Eulogy for John Tobin
1925 - 1986


Eulogy written by Thomas Sheridan at the time of John Tobin's death.




Thomas Sheridan




see 1999.2724

Document Item Type Metadata


Today we are gathered here to pay homage to John Tobin. This is usually done in the form of a eulogy.

The dictionary defines eulogy as "a public speech or written tribute extolling the virtues or achievements of a person or thing; especially, an oration honoring one recently deceased."

If I asked John to list his virtues or achievements he would say something like: "Virtues, humh," He would then think a few seconds, smile that sheepish grin and say; "Oh, yeah, virtue, I lost that when I was 16."

I’d say seriously; "Now John, what about achievements?" He would answer: "I’ve got a certificate that says I’m a certified mechanic for Indian motorcycles and I'm the best around on carburetors."

In truth, some of John's virtues are that he was a loving husband and devoted father. He was keenly competitive, yet very charitable. He was an astute businessman. He was 100 percent all-American. A true patriot.

Rather than list all of John's achievements. I will name a few and leave the rest to the politicians and newspapers.

His business savvy let him rise from filling vending machines to head a multi-million dollar food service company. His political know-how allowed him to be a Town Father for 30 years guiding the town through good times and bad times.

His family was his proudest achievement. Oh how he loved large family gatherings where he managed to keep everyone together and happy.

It is atribute to John to have so many people present today. All of us here are friends of John's, yet many of us do not even know each other. John was our link. I am sure everyone here today has some anecdote about John. If you would take amoment in the next few days, write them down and send them to the family. I know they will appreciate it. That will then become our new link.

John had a few favorite sayings that he liked to use at the appropriate time. One of those was a "pet name" for us that he used affectionately, whereas anyone else using it, it would be thought to be derogatory,

I know that John was very affectionate of me for he used that pet name to me all the time.

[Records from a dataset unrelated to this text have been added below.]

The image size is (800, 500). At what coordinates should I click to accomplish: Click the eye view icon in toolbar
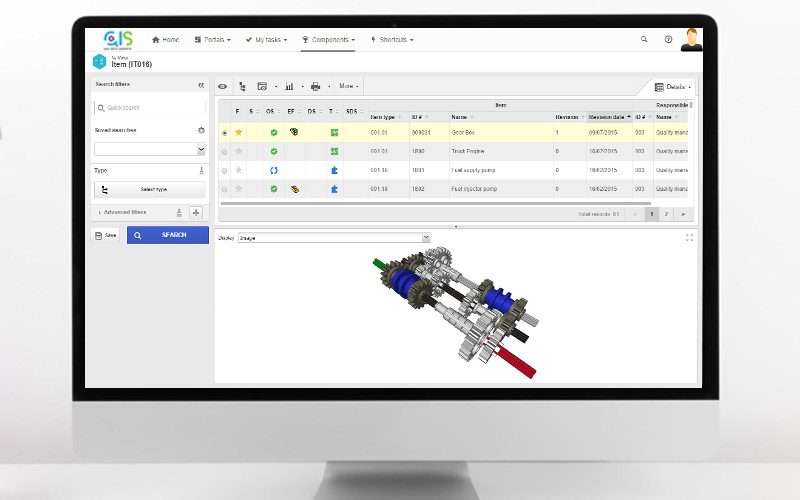coord(222,87)
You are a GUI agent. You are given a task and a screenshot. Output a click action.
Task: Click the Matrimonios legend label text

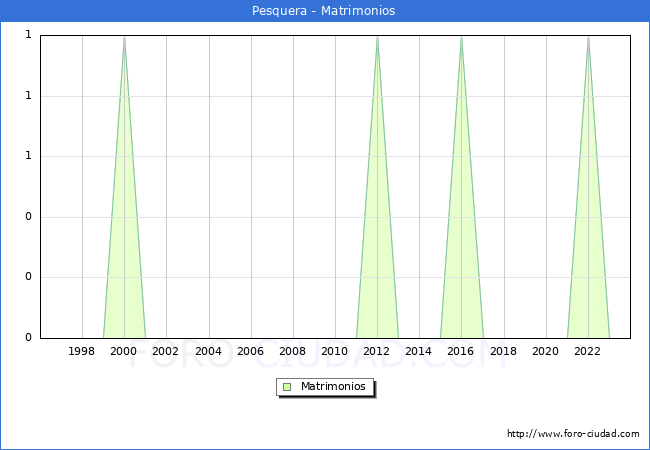[x=334, y=386]
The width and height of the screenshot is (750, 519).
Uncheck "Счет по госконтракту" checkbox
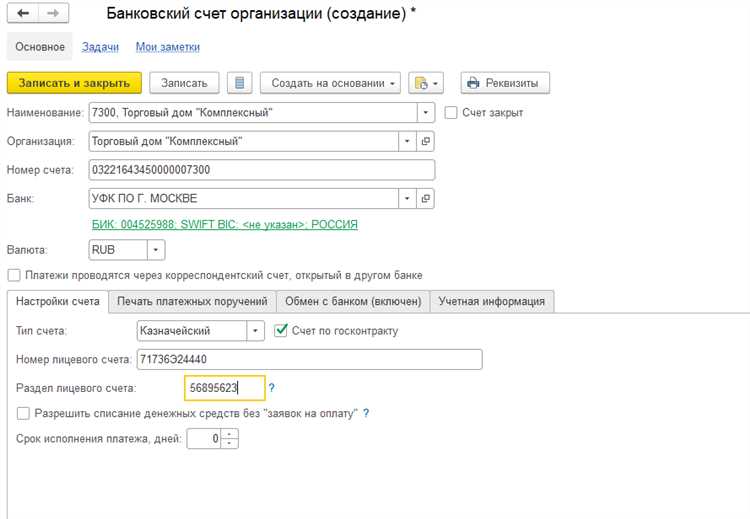[x=281, y=331]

Over the past few days people have said many fine things to me about John. One of the, most common ones is that he was agreat person. That is true.

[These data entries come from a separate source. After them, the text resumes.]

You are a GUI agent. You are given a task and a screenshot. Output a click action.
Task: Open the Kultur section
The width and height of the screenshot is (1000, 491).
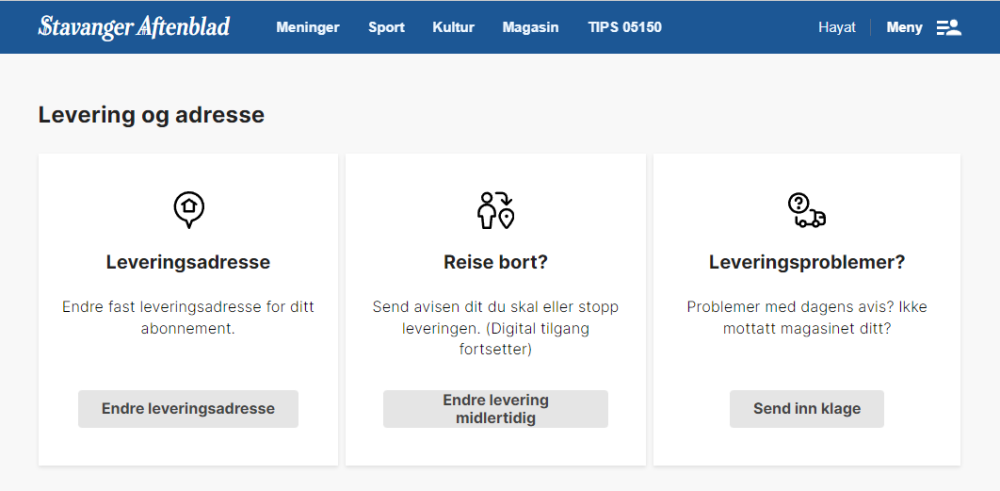453,28
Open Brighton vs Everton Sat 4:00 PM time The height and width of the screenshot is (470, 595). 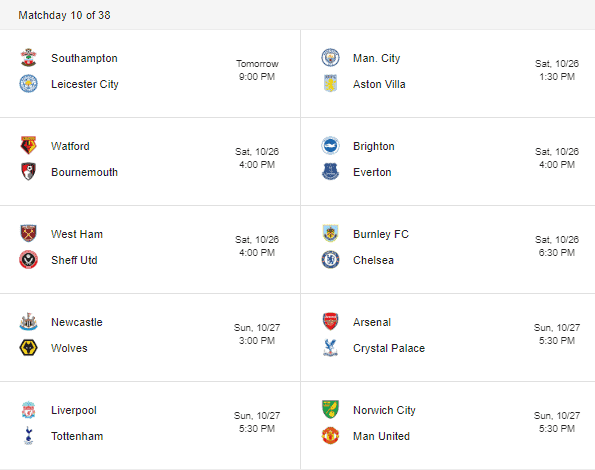[557, 158]
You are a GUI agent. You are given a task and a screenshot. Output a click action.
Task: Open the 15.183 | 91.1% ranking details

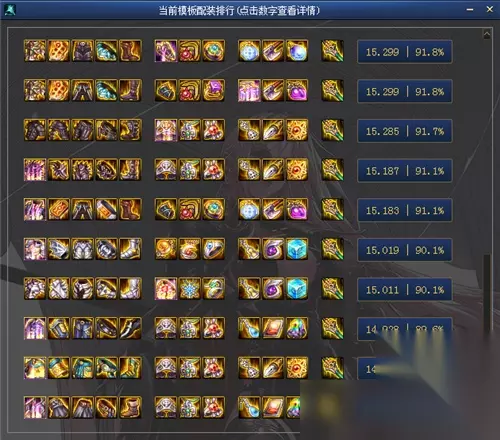coord(405,210)
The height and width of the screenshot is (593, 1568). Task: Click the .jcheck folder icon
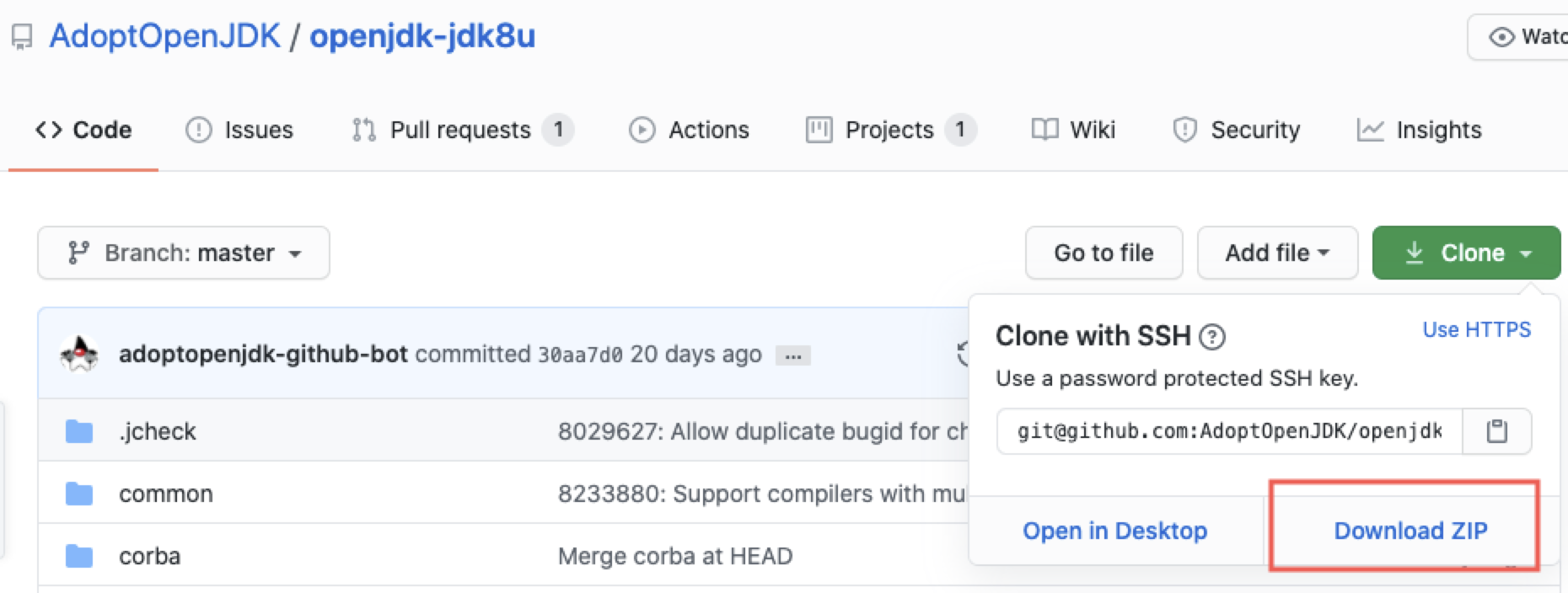[x=79, y=431]
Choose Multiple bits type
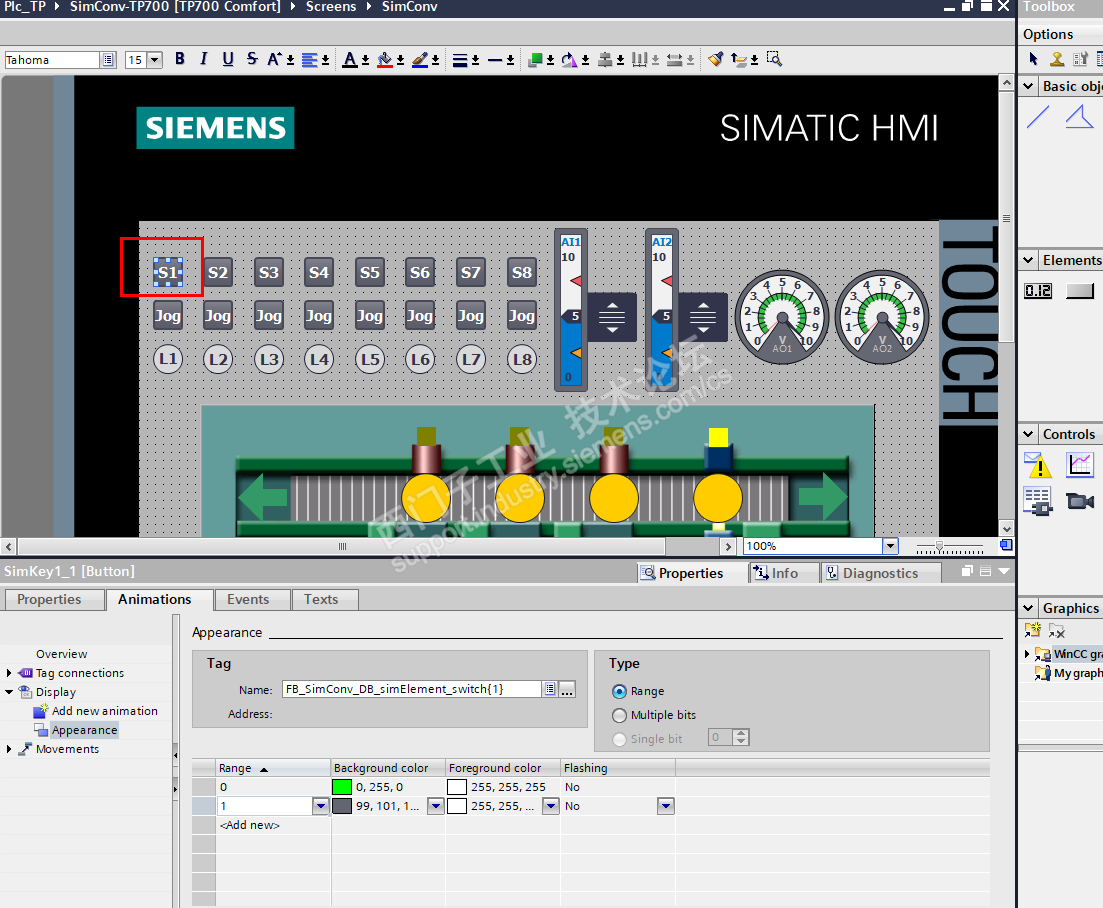This screenshot has width=1103, height=908. [x=620, y=715]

Francis Bacon, a noted English scholar and writer, once said about greatness: “Men in great places are thrice servants: servants of the sovereign or state, servants of fame, servants of business; so they have no freedom, neither in their person, nor in their actions, nor in their times."

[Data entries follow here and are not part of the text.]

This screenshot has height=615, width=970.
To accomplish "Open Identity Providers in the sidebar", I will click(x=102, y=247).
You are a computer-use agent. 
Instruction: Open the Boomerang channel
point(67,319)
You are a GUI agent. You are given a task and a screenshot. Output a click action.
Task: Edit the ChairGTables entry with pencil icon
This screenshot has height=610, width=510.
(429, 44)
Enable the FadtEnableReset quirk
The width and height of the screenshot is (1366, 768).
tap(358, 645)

Maybe this "greatness" is what kept John constantly striving toward a goal. He was involved in something at all times, never resting or reflecting on the past.

John's soul is in heaven now, and knowing John he has managed by now to get the best job there: the keeper of the holy gates.

I would like to take everyone on a journey. Please close your eyes, tip back your heads and begin to visualize the pearly gates. As we approach, there is a long line in front of us. As we get closer, we can begin to make out a figure ahead directing people.

We begin to make out John's face. We notice his uniform: the old blue sweatshirt, the green pants with the ripped fly front with a rope for a belt, the unlaced Ski-Doo boots, and the navy-blue stocking cap.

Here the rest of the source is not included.